The net increase in first quarter SG&A expenses was primarily due to the following:

Increased compensation and benefit expenses of $0.7 million, reduced promotional reimbursements of $0.6 million, and increased transportation costs of $0.5 in our Distribution segment.

Increased depreciation and amortization of $0.5 million.

Increased debit/credit card fees of $0.4 million.

Decreases in our Retail segment primarily due to lower occupancy costs of $0.8 million.

Decreases in store labor of $0.6 million primarily due to a favorable variance in health benefits as a result of lower claims activity.

Decreased incentive compensation expense of $0.4 million.

Decreases in various other expenses due to continuing focus on containing costs.

Restructuring, Asset Impairment and Other – The prior year first quarter charges of $2.6 million consisted primarily of charges/adjustments related to the Company’s warehouse consolidation initiative, which began in fiscal 2010.

Interest Expense – Interest expense decreased $0.2 million, or 6.1%, from $3.4 million in the prior year first quarter to $3.2 million. The decrease in interest expense was due primarily to lower net borrowings.

Income Taxes – The effective tax rate is 43.3% and 39.1% for the first quarter and prior year first quarter, respectively. The difference from the statutory rate is primarily due to State of Michigan income taxes plus the charge related to a tax law change outlined below. Without this change the effective rate would be 38.5% this year.

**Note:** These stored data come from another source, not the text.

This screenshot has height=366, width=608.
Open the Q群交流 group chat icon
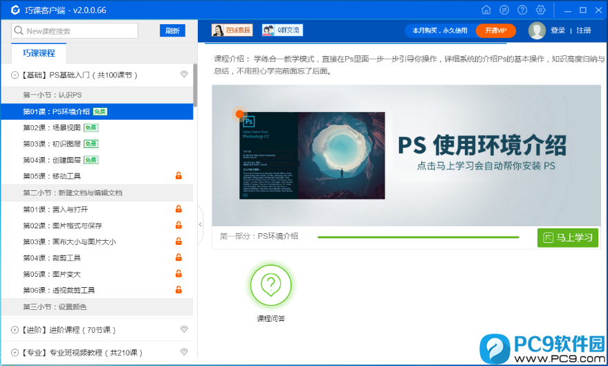282,30
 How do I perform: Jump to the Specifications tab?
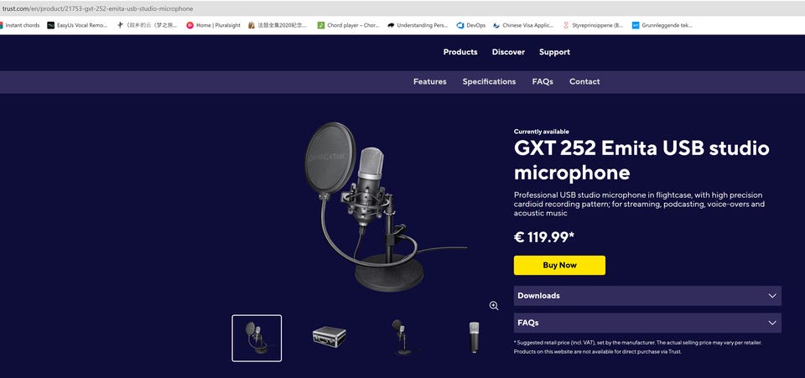tap(489, 81)
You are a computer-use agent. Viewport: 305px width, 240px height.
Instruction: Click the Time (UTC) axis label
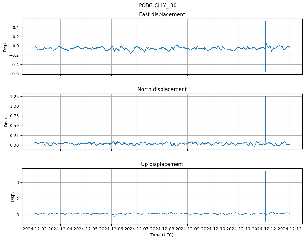(x=162, y=235)
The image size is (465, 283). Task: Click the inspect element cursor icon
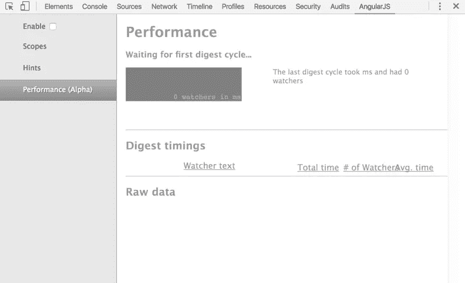click(9, 6)
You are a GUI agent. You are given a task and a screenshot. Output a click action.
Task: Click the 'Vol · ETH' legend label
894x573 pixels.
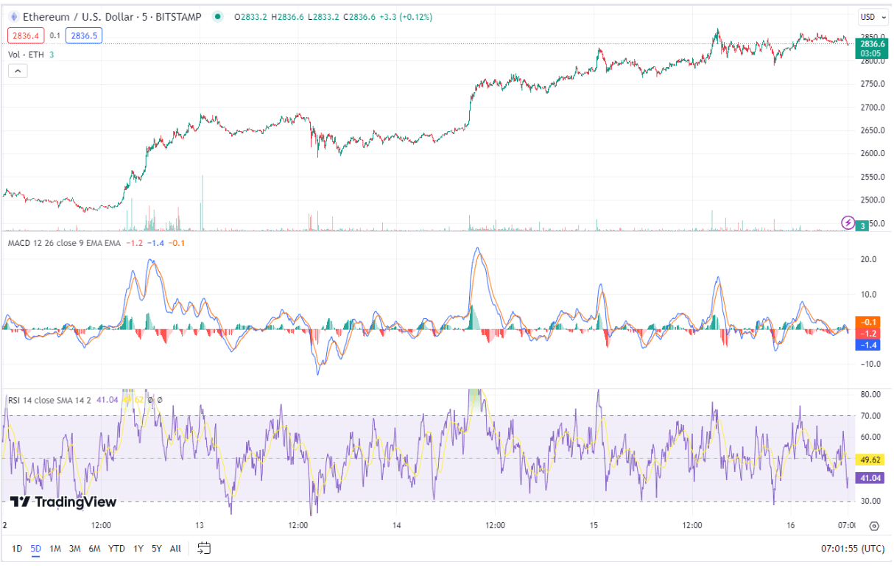point(24,54)
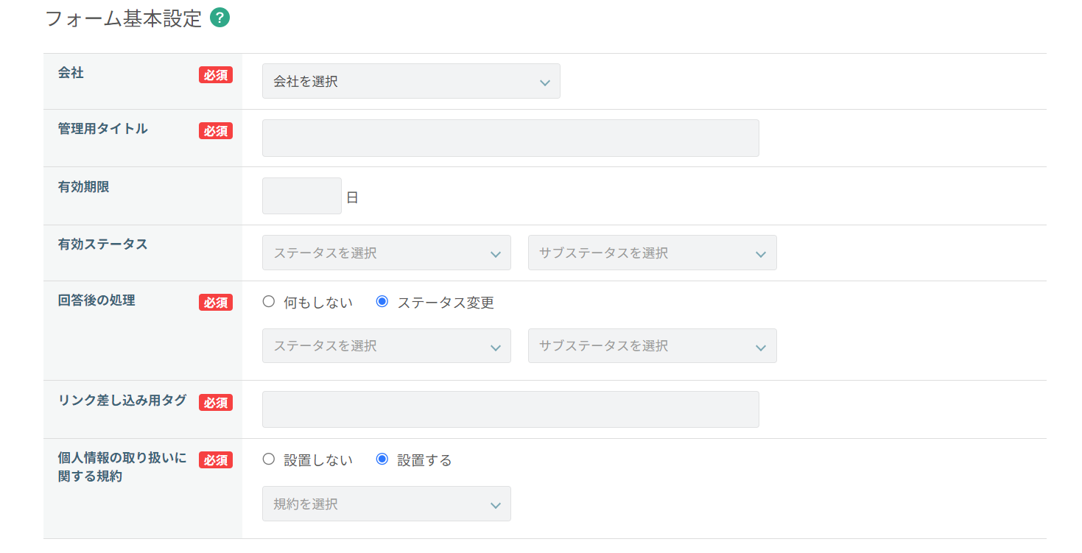Click the 必須 badge beside 会社
The height and width of the screenshot is (553, 1082).
coord(216,75)
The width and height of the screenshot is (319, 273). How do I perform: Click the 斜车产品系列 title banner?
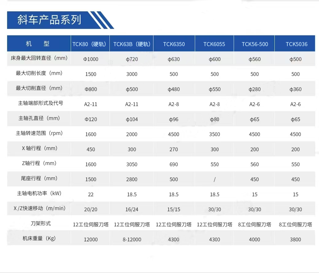point(49,20)
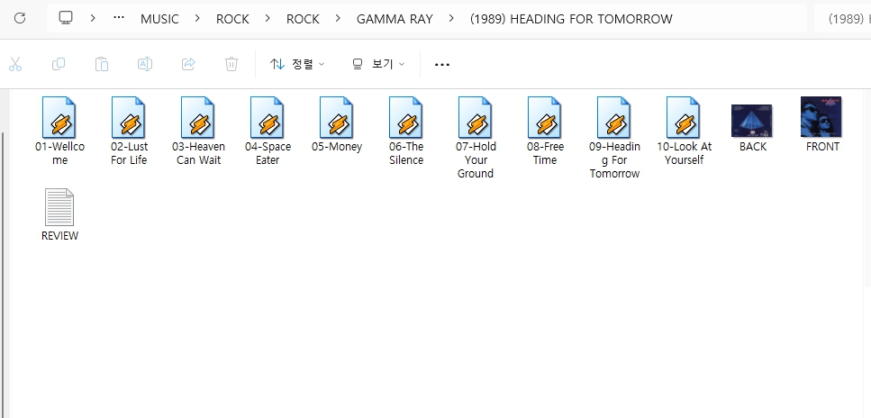This screenshot has width=871, height=418.
Task: Click the Rename icon in toolbar
Action: (x=145, y=64)
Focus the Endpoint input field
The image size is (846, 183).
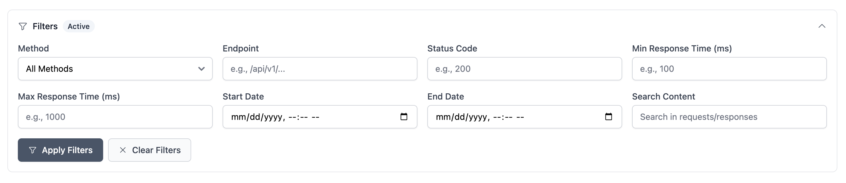320,69

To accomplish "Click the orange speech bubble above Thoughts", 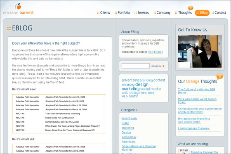I will click(191, 8).
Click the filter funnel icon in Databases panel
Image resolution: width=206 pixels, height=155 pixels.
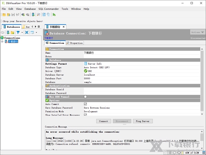[18, 32]
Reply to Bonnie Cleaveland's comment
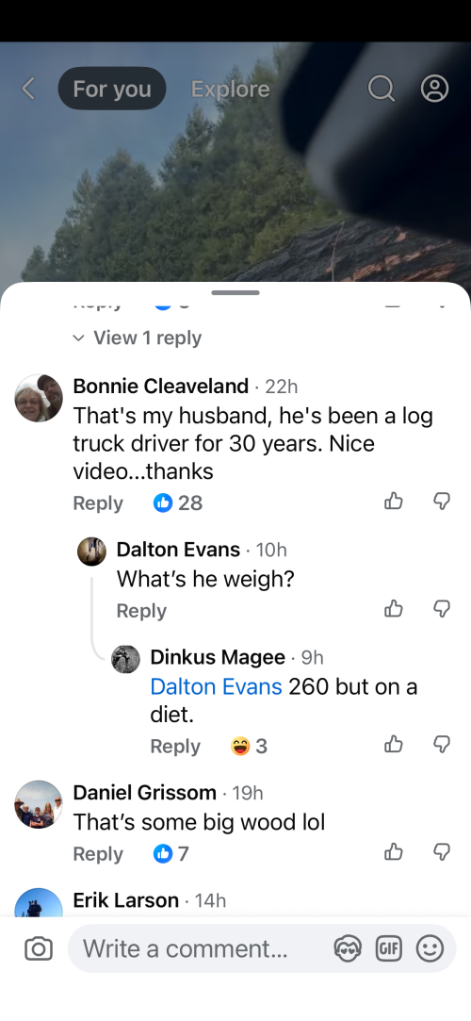 [98, 502]
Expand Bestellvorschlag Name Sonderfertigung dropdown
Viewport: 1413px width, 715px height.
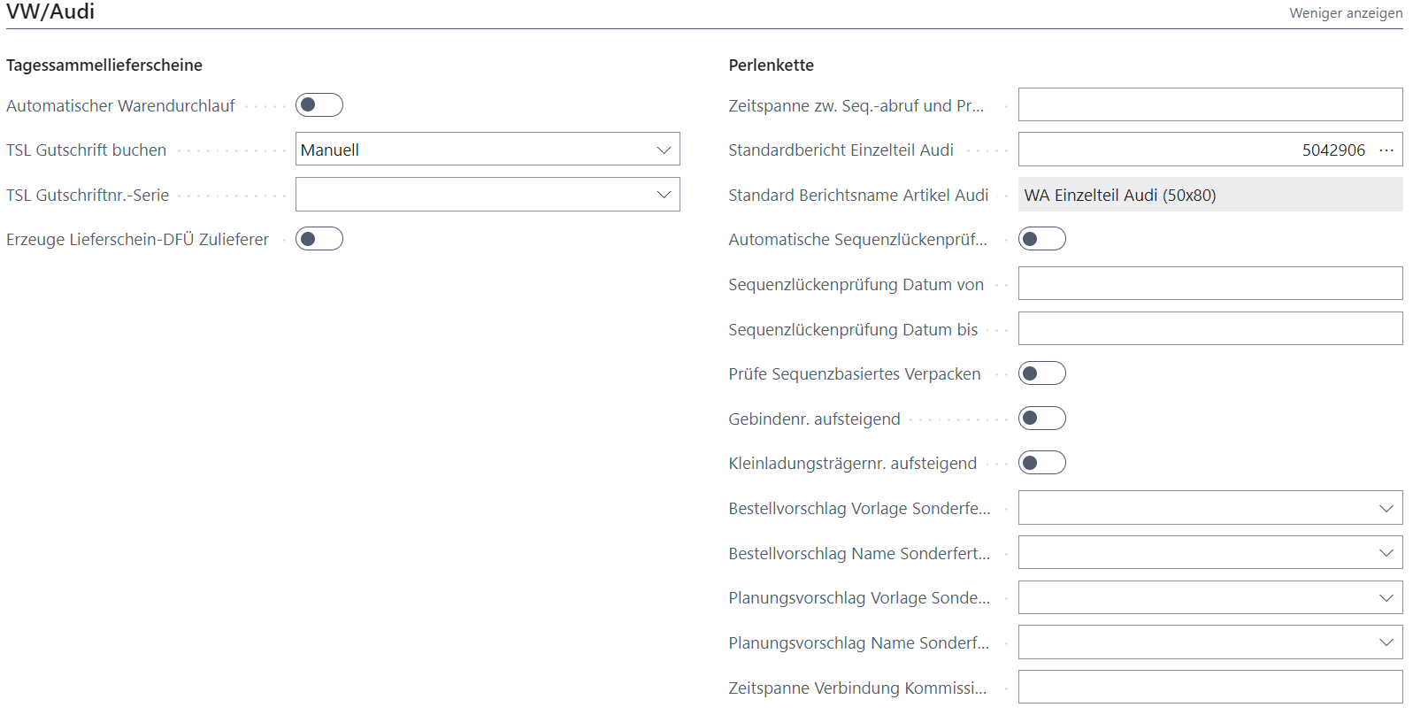(1386, 553)
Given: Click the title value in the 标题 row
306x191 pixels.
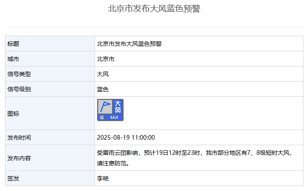Looking at the screenshot, I should (x=129, y=44).
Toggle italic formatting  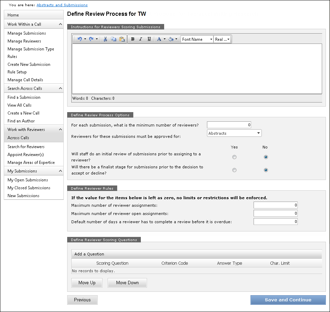point(140,39)
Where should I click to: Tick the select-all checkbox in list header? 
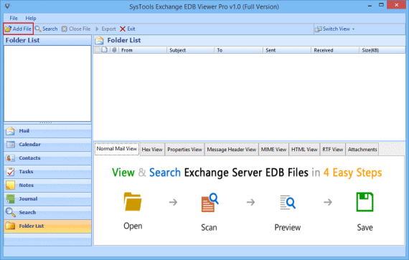point(98,49)

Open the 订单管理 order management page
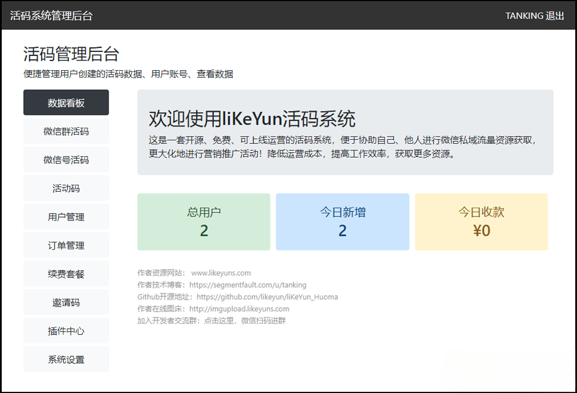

In the first quarter of fiscal 2012, the Michigan state legislature enacted the Corporate Income Tax (CIT) effective January 1, 2012. The new CIT will replace the current Michigan Business Tax that is in effect through December 31, 2011. As a result, Spartan Stores recorded a one-time, non-cash income tax charge relating to the write-off of net deferred tax assets and liabilities that will no longer be realized under the CIT of approximately $0.5 million in Income Taxes in the first quarter and a corresponding change in Deferred Taxes on Income. As a result of this charge, in the first quarter of fiscal 2012, the effective income tax rate was 43.3% versus the Federal statutory income tax rate of 35.0%.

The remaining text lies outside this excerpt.